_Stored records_
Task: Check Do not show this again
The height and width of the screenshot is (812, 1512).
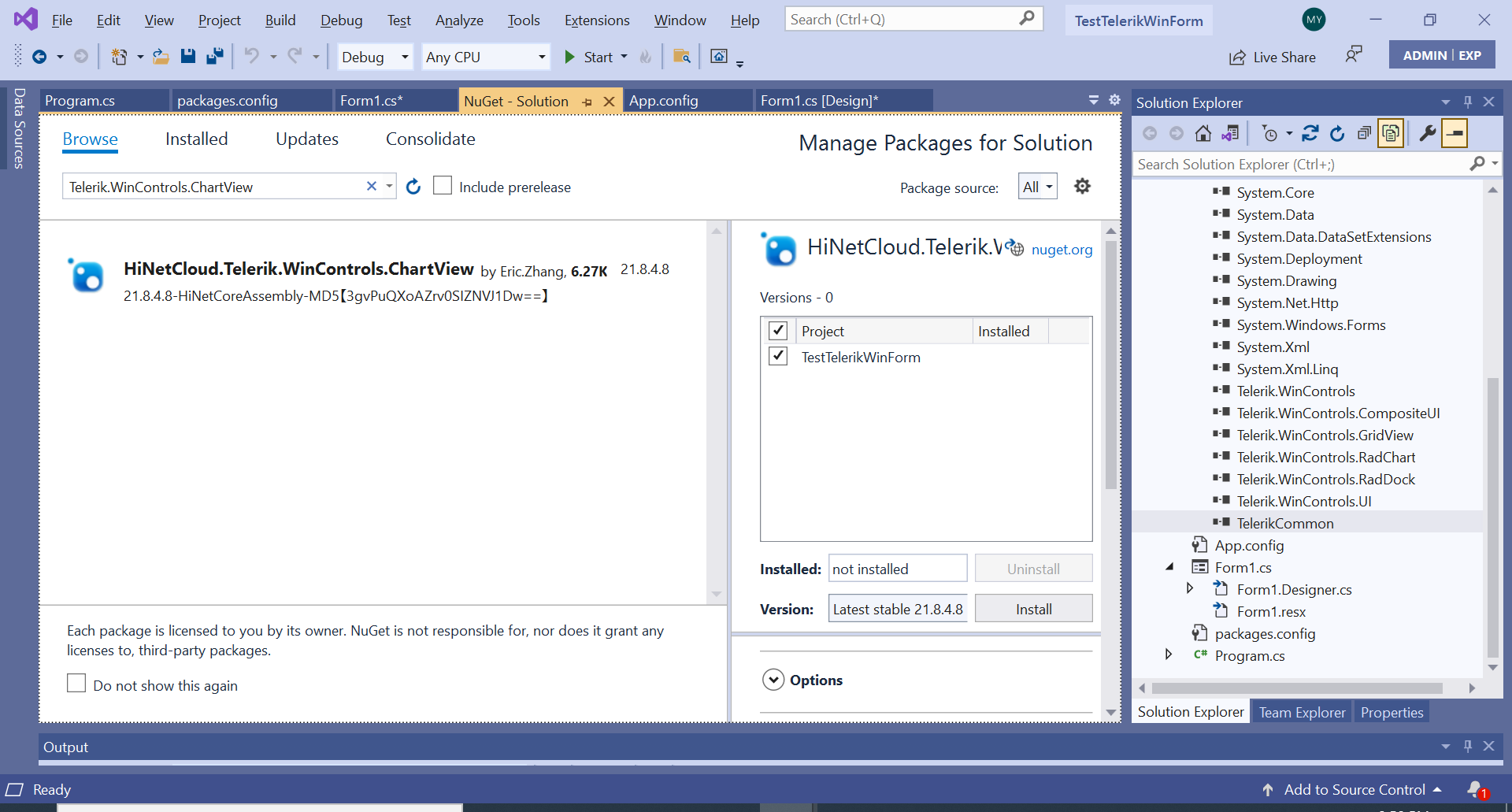Action: [x=76, y=684]
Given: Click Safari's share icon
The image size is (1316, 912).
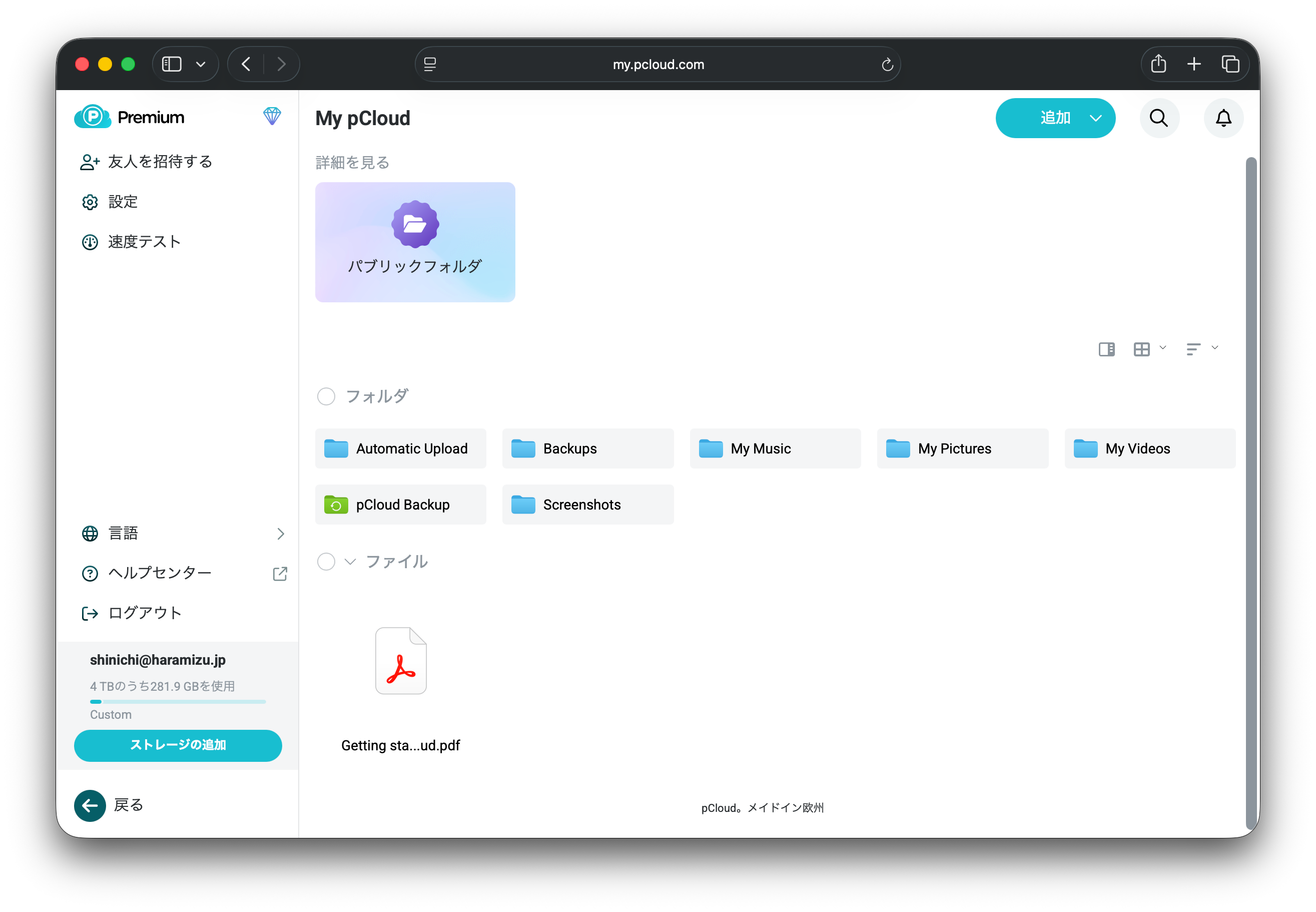Looking at the screenshot, I should 1158,64.
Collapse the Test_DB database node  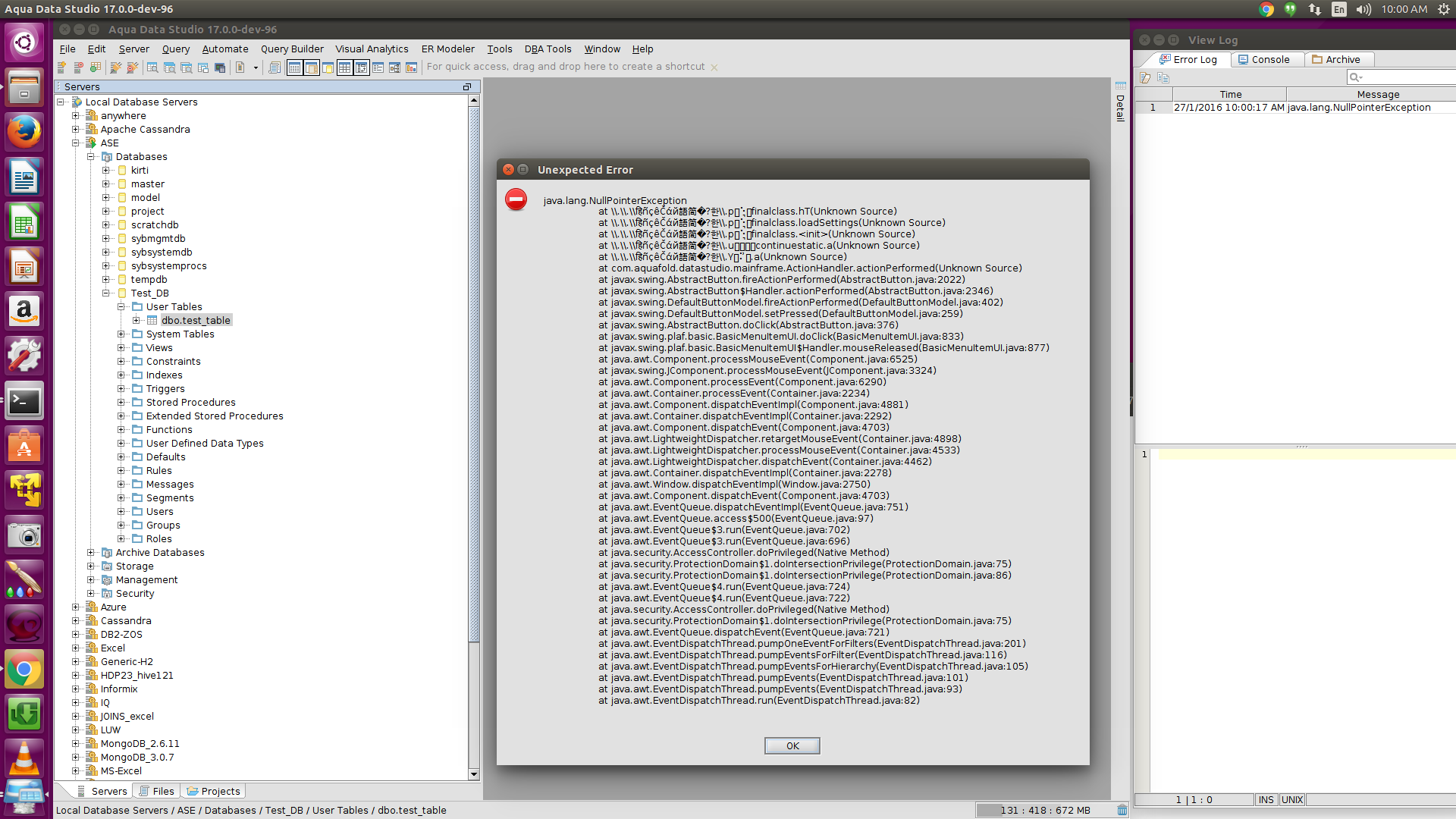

_TASK OBJECTIVE_
Copy out the entries verbatim, but skip every picture.

_REPLY TO THE TASK_
Task: Check Do not show this again
The height and width of the screenshot is (812, 1512).
Action: [x=76, y=684]
Given: Click Safari's share icon
The image size is (1316, 912).
Looking at the screenshot, I should 1158,64.
Collapse the Test_DB database node  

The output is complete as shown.